De Brasília para o Sofá: Collor escapa da cela, mas não da tornozeleira

A trajetória política de Fernando Collor de Mello sempre teve ares de roteiro cinematográfico: ascensão meteórica, queda estrondosa, redenção nas urnas e, agora, mais uma reviravolta digna de drama político brasileiro. O ex-presidente, condenado pelo Supremo Tribunal Federal (STF) a 8 anos e 10 meses de prisão por corrupção passiva e lavagem de dinheiro, foi autorizado, nesta semana, a cumprir a pena em prisão domiciliar. O despacho partiu do ministro Edson Fachin, relator do processo da Lava Jato na Corte.

O argumento central da defesa de Collor é um clássico: problemas de saúde. De acordo com os advogados, o ex-presidente de 74 anos sofre de condições médicas que exigem acompanhamento constante e infraestrutura que, convenhamos, dificilmente se encontra entre grades e colchões mofados do sistema penitenciário brasileiro. Fachin acatou o pedido alegando razões humanitárias — e porque, segundo ele, ainda há pendências processuais a serem resolvidas antes do início da execução da pena em regime fechado.

Com isso, Collor poderá cumprir a condenação em sua residência luxuosa em Maceió, sob monitoramento eletrônico. Ou seja, um tornozeleiraço de alta classe. A cena evoca a peculiar justiça tropical onde a diferença entre o xilindró e o sofá de casa, às vezes, cabe numa assinatura digital.

A condenação de Collor, vale lembrar, refere-se ao período entre 2010 e 2014, quando ele exercia mandato de senador. Segundo o Ministério Público Federal, Collor teria recebido mais de R$ 20 milhões em propina para facilitar contratos da BR Distribuidora, subsidiária da Petrobras. Um déjà vu jurídico para um político que já conhece o sabor amargo das manchetes.

A decisão pela prisão domiciliar reacendeu o debate público sobre os privilégios reservados à elite política brasileira. Enquanto milhares de brasileiros mofam em cadeias superlotadas sem julgamento, um ex-presidente condenado por corrupção se acomoda entre almofadas bordadas e café coado na prensa francesa. Justo? Legalmente, talvez. Moralmente, um tapa de luva — de pelica, claro.
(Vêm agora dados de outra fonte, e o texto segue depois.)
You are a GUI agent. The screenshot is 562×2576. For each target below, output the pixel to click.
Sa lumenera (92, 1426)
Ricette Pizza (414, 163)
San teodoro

Críticos apontam que a medida reforça o sentimento de impunidade entre as figuras públicas condenadas por corrupção. A simbologia é clara: o homem que renunciou à presidência em 1992 para escapar de um impeachment agora se vê novamente amparado pelas brechas do sistema que um dia prometeu modernizar.

Por outro lado, aliados e membros do núcleo duro de Collor veem a decisão como uma medida justa e proporcional à sua idade e condições clínicas. Uma espécie de “justiça com compaixão”, se é que isso ainda existe no Brasil de 2025 — onde a linha entre compaixão e conveniência continua sendo tão tênue quanto a memória popular sobre quem realmente pagou pelos grandes escândalos.

No fim, Fernando Collor segue fazendo história — não exatamente como estadista, mas como símbolo de um país onde, com um bom advogado, até o cárcere pode ser cinco estrelas.